Oleh Franciscus Suryana
Bacaan Injil pada misa hari Minggu 9 Juli (Lukas 10:25-37) mengisahkan tentang orang Samaria yang penuh belas kasih. Sewaktu mendengarkan bacaan ini, saya jadi teringat dua peristiwa masa lalu di mana saya dihadapkan pada pilihan sikap dan tindakan. Istilahnya saya berada di persimpangan (at the crossroad) dan mesti memilih jalan mana yang saya akan tempuh.
Peristiwa yang pertama terjadi saat awal pandemic Covid-19 di mana aturan restriksi mulai diberlakukan. Saat itu saya pergi ke chemist untuk beli sanitiser dan alcohol wipes. Di sana saya temui stok beberapa obat jual bebas seperti obat demam dewasa maupun anak sudah habis. Stok sanitiser pun tidak tersedia. Nah kebetulan di rak bagian wipes cuma tersisa satu bungkus wipes. Ya saya ambil saja sambil jalan ke kasir. Eh sewaktu jalan ke kasir saya berpapasan dengan keluarga muda yang ternyata lagi cari wipes untuk anak kecilnya – ya tentu saja mereka nggak akan dapat wipes karena stok terakhir sudah saya ambil. Ini saya benar-benar at the crossroad – apakah saya mesti berikan aja satu bungkus wipes ini kepada mereka atau saya keep dan beli untuk keluarga saya? Tindakan yang saya pilih saat itu adalah keep wipes ini untuk keluarga saya. Jadinya saya bayar di kasir dan pulang ke rumah. Dalam refleksi saya pikir saya ini kok berperilakunya seperti si imam atau orang Lewi.

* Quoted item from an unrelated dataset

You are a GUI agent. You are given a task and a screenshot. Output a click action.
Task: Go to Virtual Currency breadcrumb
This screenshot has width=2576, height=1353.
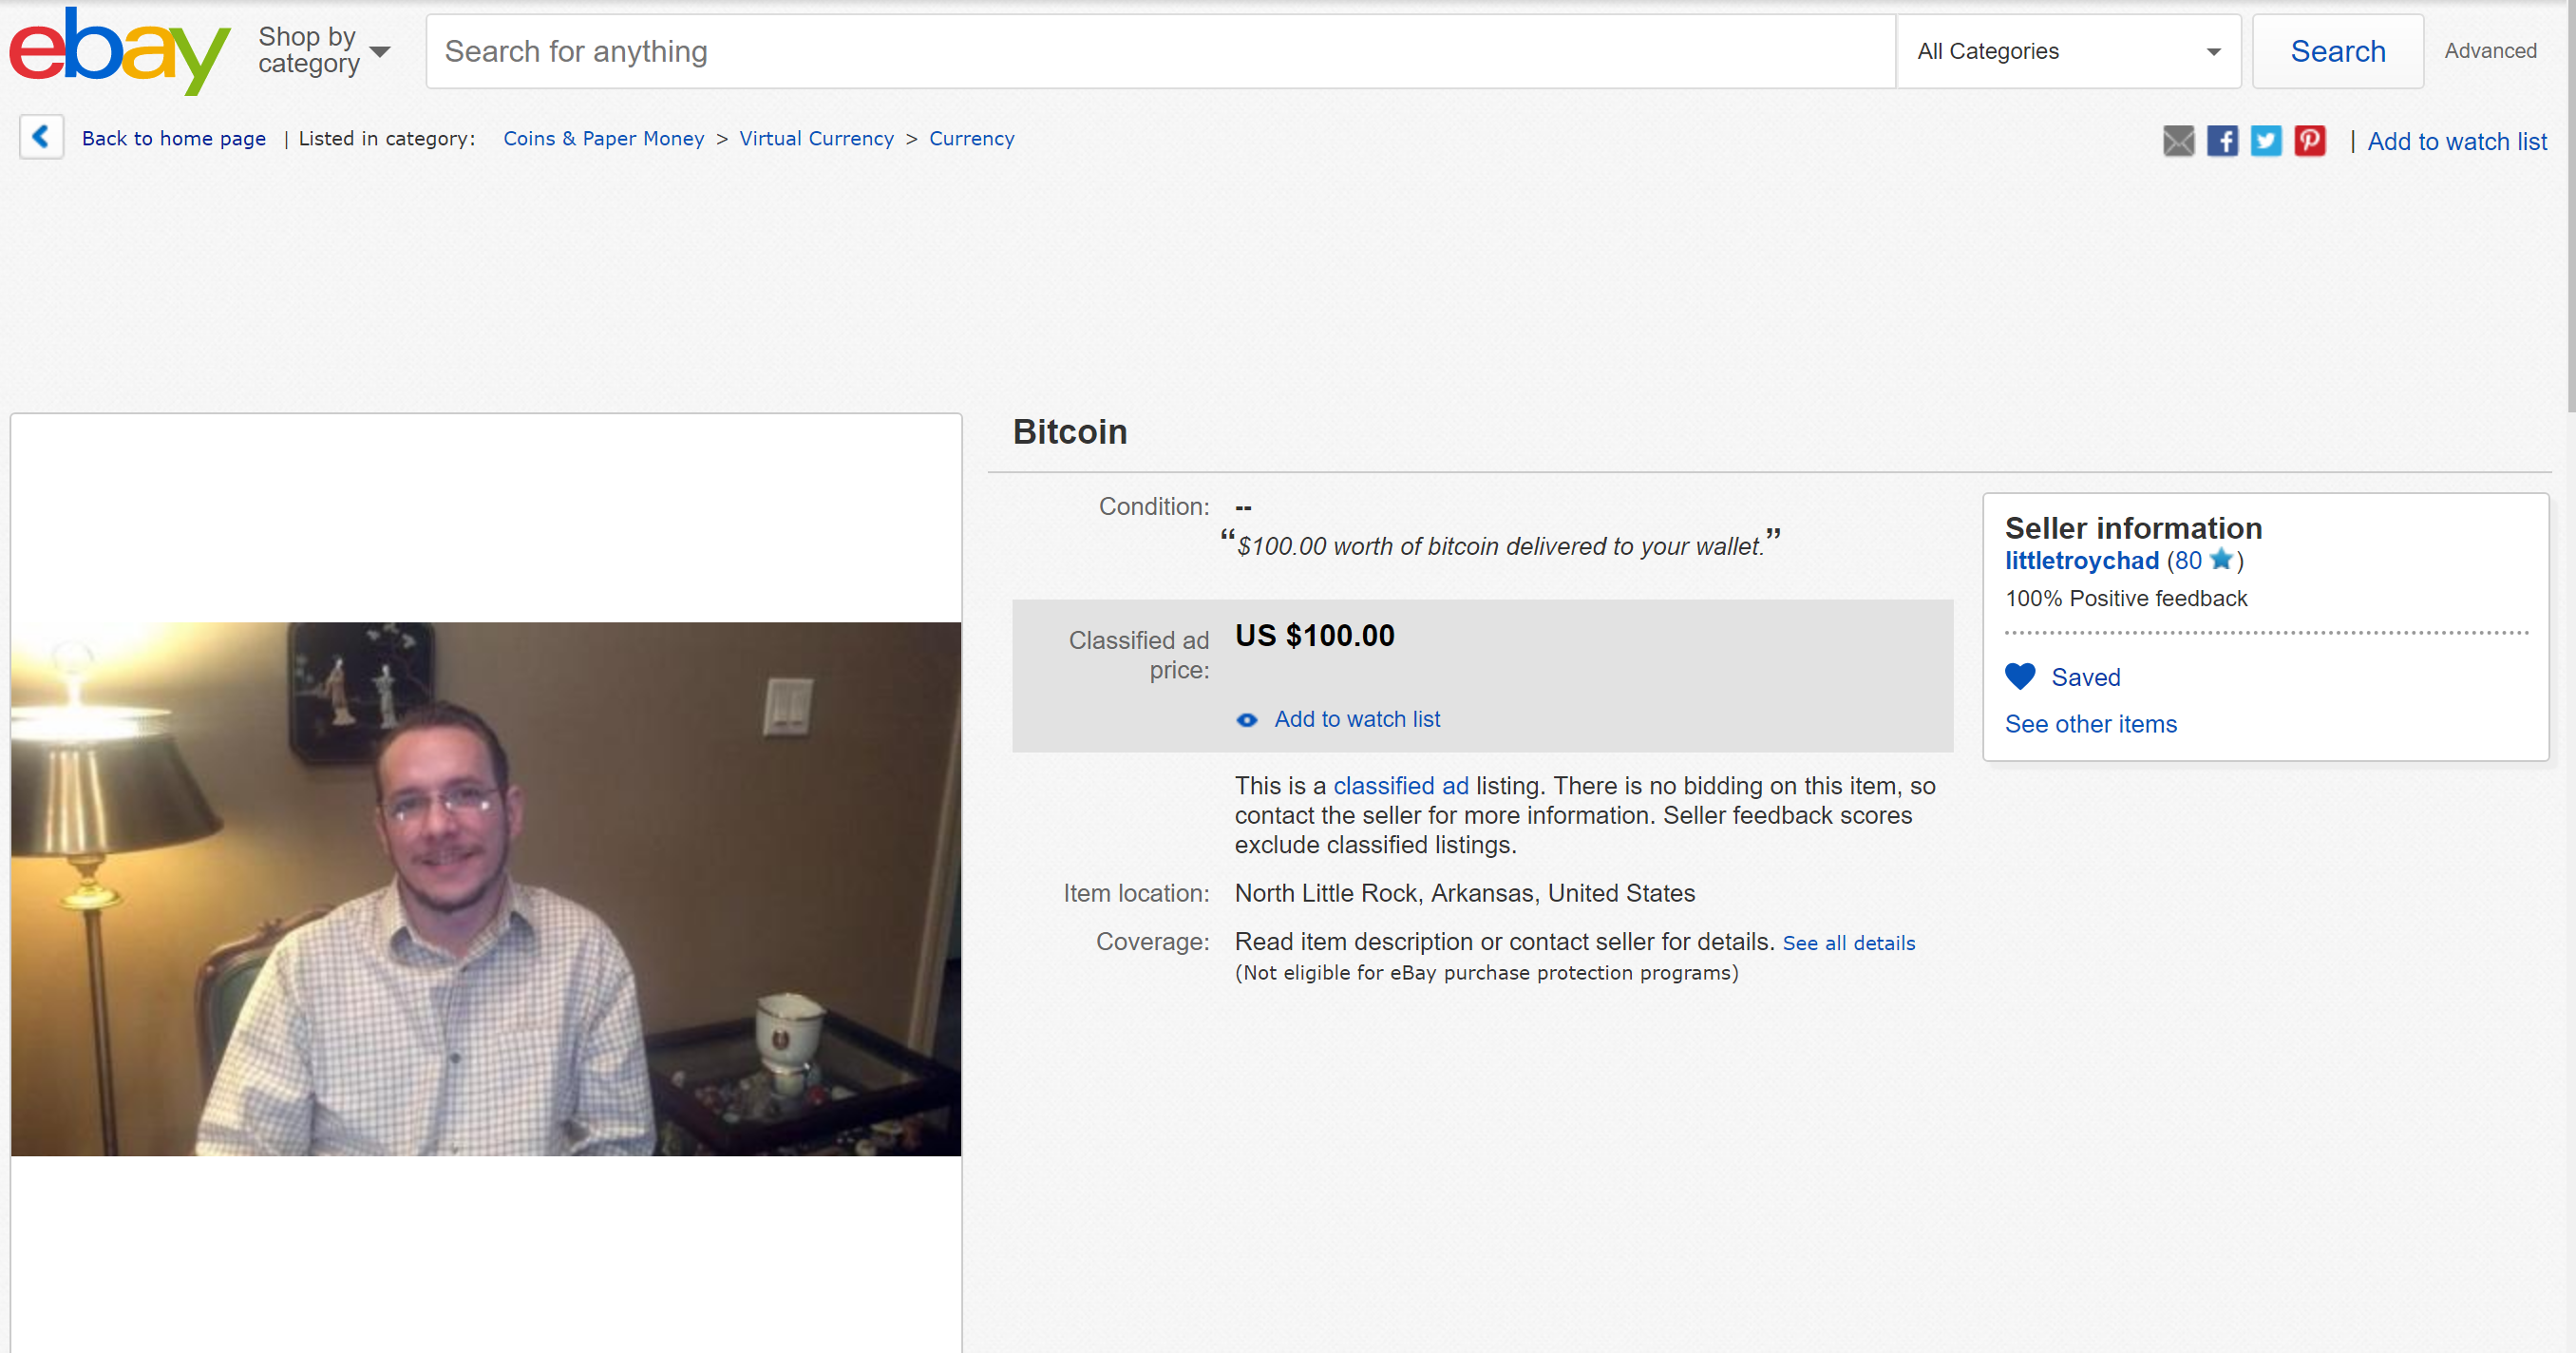(x=816, y=139)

Peristiwa kedua juga terjadi saat pandemic Covid-19 di mana toilet tissue jadi barang langka yang susah ditemukan. Ceritanya saya lagi cari toilet tissue di supermarket karena toilet tissue di rumah tinggal sedikit. Nah waktu saya ke bagian toilet tissue tinggal satu pack yang tersisa. Sewaktu saya mau ambil satu pack ini saya melihat seorang ibu manula ternyata juga baru sampai di bagian ini untuk cari toilet tissue. Wah saya at the another crossroad – apa saya ambil aja toilet tissue ini untuk keluarga saya atau saya relakan untuk si ibu dan saya cari lagi di supermarket lain? Di sini saya pilih untuk merelakan toilet tissue untuk si ibu dan saya bilang ke dia ambil saja karena saya bisa cari lagi di tempat lain. Dalam refleksi kali ini saya pikir nah saya bertindaknya mirip dengan si orang Samaria.
Seringkali dalam hidup kita bertemu dengan persimpangan. Di situlah kita dihadapkan dengan pilihan sikap dan tindakan. Mungkin kita bisa berkaca pada cerita orang Samaria sewaktu kita mempertimbangkan langkah mana yang kita mesti tempuh. Kita bayangkan seolah-olah kita mengambil peran dalam cerita ini. Apakah kita pilih langkah seperti si imam? Atau seperti si orang Lewi? Atau seperti si orang Samaria?